Therapeutic B cell depletion impairs adaptive and autoreactive CD4 + T cell activation in mice

Abstract

CD20 antibody depletion of B lymphocytes effectively ameliorates multiple T cell-mediated autoimmune diseases through mechanisms that remain unclear. To address this, a mouse CD20 antibody that depletes >95% of mature B cells in mice with otherwise intact immune systems was used to assess the role of B cells in CD4+ and CD8+ T cell activation and expansion in vivo. B cell depletion had no direct effect on T cell subsets or the activation status of CD4+ and CD8+ T cells in naive mice. However, B cell depletion impaired CD4+ T cell activation and clonal expansion in response to protein antigens and pathogen challenge, whereas CD8+ T cell activation was not affected. In vivo dendritic cell ablation, along with CD20 immunotherapy, revealed that optimal antigen-specific CD4+ T cell priming required both B cells and dendritic cells.
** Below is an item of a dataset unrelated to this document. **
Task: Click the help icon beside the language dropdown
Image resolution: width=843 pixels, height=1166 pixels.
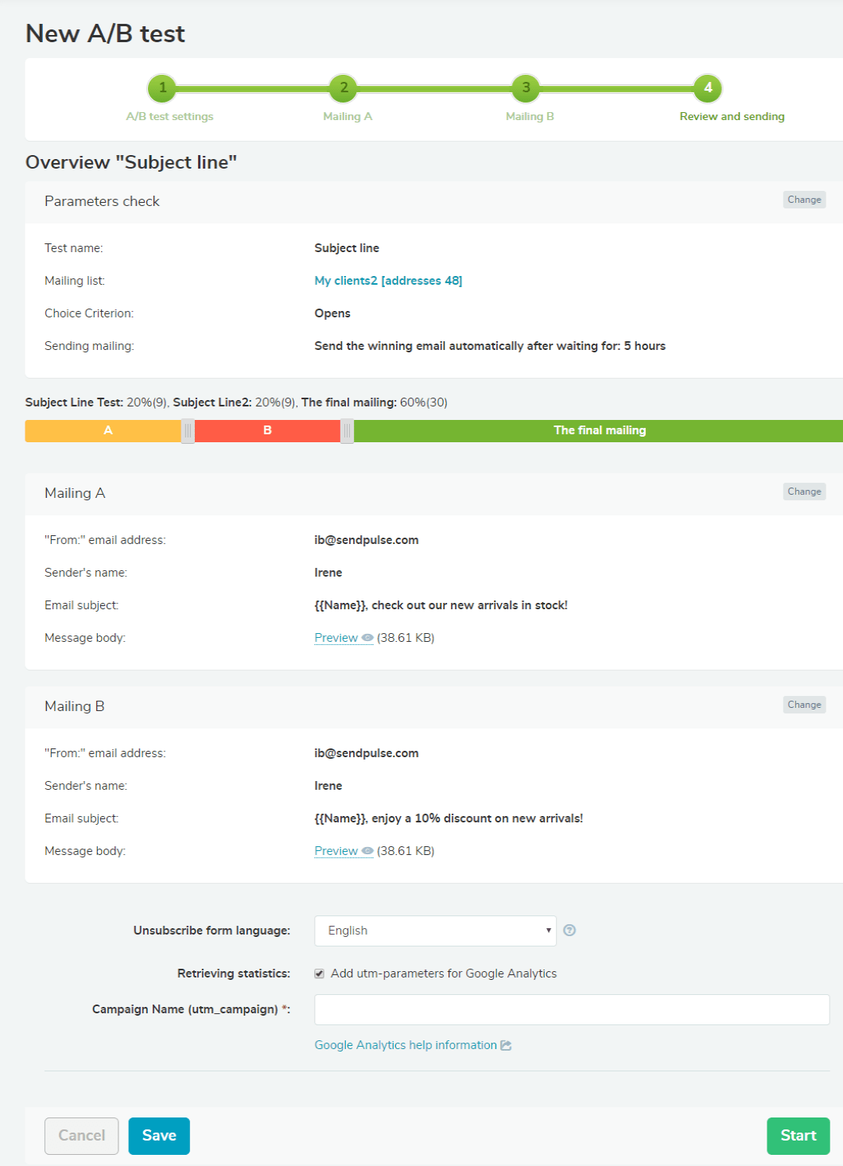Action: pos(569,930)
Most importantly, B cell depletion inhibited antigen-specific CD4+ T cell expansion in both collagen-induced arthritis and autoimmune diabetes mouse models. These results provide direct evidence that B cells contribute to T cell activation and expansion in vivo and offer insights into the mechanism of action for B cell depletion therapy in the treatment of autoimmunity. © 2007 by The National Academy of Sciences of the USA.